▶ [SUPPLIED MATERIAL]:

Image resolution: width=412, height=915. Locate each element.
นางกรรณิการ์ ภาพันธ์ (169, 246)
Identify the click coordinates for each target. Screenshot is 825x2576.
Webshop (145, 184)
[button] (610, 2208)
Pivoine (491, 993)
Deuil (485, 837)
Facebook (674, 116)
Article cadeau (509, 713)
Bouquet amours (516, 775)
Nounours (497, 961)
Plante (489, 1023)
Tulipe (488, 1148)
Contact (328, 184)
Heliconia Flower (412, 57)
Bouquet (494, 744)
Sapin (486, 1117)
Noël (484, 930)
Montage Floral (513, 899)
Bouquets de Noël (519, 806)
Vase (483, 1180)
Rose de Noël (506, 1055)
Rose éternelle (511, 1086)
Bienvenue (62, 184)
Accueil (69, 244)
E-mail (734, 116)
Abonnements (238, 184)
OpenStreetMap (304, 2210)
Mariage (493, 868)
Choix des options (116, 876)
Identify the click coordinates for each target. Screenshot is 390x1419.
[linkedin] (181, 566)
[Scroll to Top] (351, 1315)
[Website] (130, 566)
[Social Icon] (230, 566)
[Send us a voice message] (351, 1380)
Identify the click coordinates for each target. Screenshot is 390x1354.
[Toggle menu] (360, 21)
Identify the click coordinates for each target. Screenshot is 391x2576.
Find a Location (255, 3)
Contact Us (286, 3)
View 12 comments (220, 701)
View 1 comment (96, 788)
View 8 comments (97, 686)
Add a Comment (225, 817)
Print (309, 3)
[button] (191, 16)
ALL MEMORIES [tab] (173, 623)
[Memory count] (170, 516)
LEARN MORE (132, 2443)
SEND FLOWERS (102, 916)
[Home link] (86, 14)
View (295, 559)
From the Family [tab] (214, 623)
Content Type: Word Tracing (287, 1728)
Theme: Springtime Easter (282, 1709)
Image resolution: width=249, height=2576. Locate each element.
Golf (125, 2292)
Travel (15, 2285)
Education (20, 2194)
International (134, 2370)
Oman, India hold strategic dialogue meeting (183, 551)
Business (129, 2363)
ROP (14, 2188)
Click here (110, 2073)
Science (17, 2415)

▶ [EXERCISE DIRECTIONS]:
Going through the entries above, count the lines that have the word "coordinates" and state that count alone.

▶ [EXPECTED ANSWER]:
4